The secret ingredient in these meatballs is actually the mild Italian sausage. My grandmother always insisted on using a combination of meats rather than just beef alone. She would say, "The sausage brings the soul to the meatball," and after years of making this recipe, I couldn't agree more.
Make-Ahead Instructions
These meatballs are perfect for meal prep. You can form the raw meatballs and refrigerate them for up to 24 hours before baking. Alternatively, you can fully cook them, cool completely, and refrigerate for up to 3 days. When ready to serve, simply reheat them in sauce over low heat until warmed through. The flavors actually develop and improve overnight, making this an ideal dish to prepare in advance for gatherings.
Serving Suggestions
While traditionally served over spaghetti, these versatile meatballs shine in numerous presentations. Try them on crusty Italian bread for memorable meatball subs, or serve with toothpicks as an appetizer at your next gathering. For a lower-carb option, serve alongside roasted vegetables or over zucchini noodles. My personal favorite is nestling them into a bed of creamy polenta with extra sauce and a generous sprinkle of Parmesan cheese.
Customization Options
Feel free to customize these meatballs to suit your taste preferences. For a spicier version, substitute hot Italian sausage or add red pepper flakes to the meat mixture. If you prefer a lighter version, use ground turkey or chicken instead of beef. For extra flavor, consider adding a tablespoon of tomato paste or a splash of red wine to the meat mixture. You can also experiment with different herbs like basil or oregano in addition to or instead of parsley.

Frequently Asked Questions
- → What kind of meat is best for these meatballs?
A combination of 80/20 ground beef and mild Italian sausage creates tender, flavorful meatballs.
- → Can I use dried parsley instead of fresh?
Fresh parsley is recommended for optimal flavor, but dried parsley can be substituted; use 1 tablespoon instead of ¼ cup.

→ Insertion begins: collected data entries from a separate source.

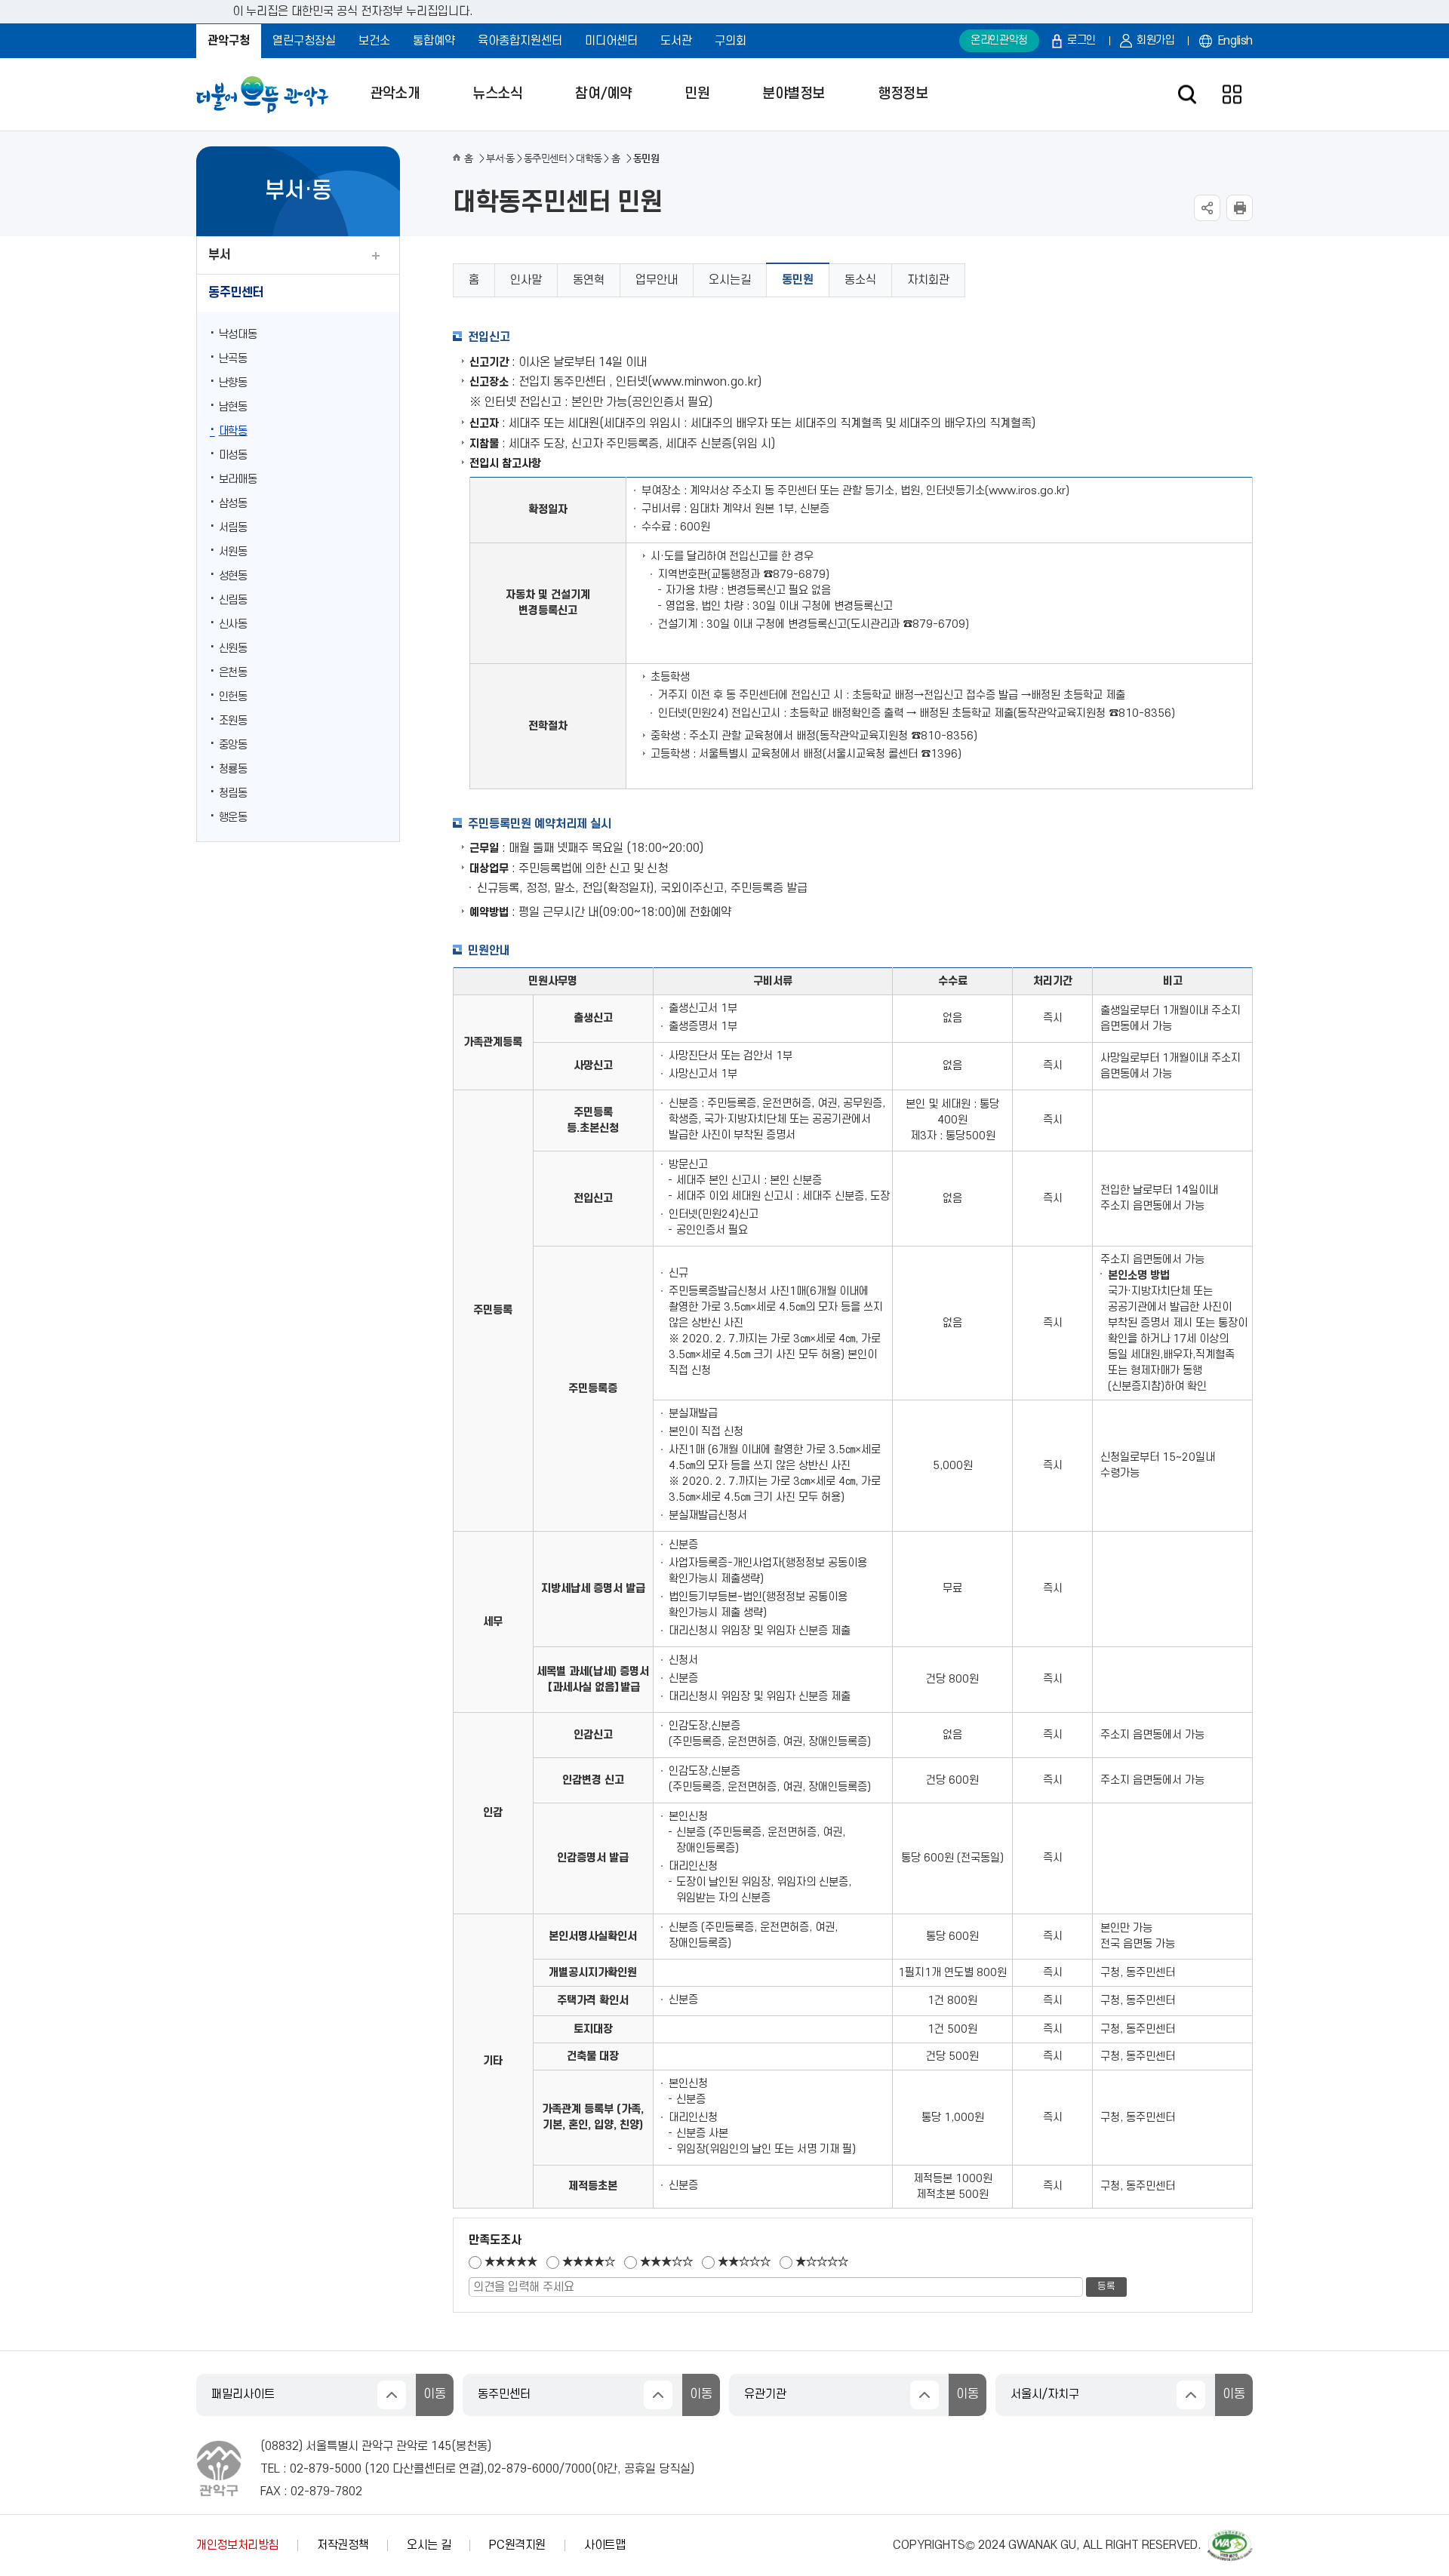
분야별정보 (793, 94)
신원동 (233, 648)
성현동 (233, 576)
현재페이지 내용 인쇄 (1239, 208)
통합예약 (434, 41)
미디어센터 (611, 41)
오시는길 (730, 280)
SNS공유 (1207, 208)
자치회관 (928, 280)
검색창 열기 (1187, 94)
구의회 (730, 41)
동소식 (860, 280)
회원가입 (1156, 40)
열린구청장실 (304, 41)
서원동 (233, 552)
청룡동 (233, 769)
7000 (578, 2469)
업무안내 (656, 280)
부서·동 (500, 158)
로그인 (1081, 40)
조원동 (233, 721)
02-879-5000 (325, 2469)
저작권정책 (342, 2545)
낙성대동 (238, 334)
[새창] (1230, 2537)
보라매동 (238, 479)
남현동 (233, 407)
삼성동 (233, 503)
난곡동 (233, 358)
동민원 (798, 280)
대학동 (233, 431)
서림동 (233, 527)
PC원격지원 (517, 2545)
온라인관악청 (999, 40)
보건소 (374, 41)
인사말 (526, 280)
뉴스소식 (497, 94)
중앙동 (233, 745)
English (1235, 41)
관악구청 (229, 41)
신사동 (233, 624)
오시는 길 (429, 2545)
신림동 (233, 600)
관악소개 (395, 94)
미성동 (233, 455)
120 (379, 2469)
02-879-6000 (523, 2469)
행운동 (233, 817)
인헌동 (233, 696)
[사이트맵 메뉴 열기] (1232, 94)
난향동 (233, 383)
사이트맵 (605, 2545)
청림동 (233, 793)
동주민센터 (235, 293)
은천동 (233, 672)
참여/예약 (603, 94)
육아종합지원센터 (520, 41)
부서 (219, 255)
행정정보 (903, 94)
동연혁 (589, 280)
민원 (697, 94)
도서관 (676, 41)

- → What marinara sauce should I use?
Use your favorite store-bought marinara or homemade sauce to complement the meatballs.
- → How do I store leftovers?
Store cooked meatballs and sauce in an airtight container in the refrigerator for up to 3 days or freeze for longer storage.
- → Can these meatballs be made gluten-free?
Yes, replace regular breadcrumbs with gluten-free breadcrumbs to make these meatballs gluten-free.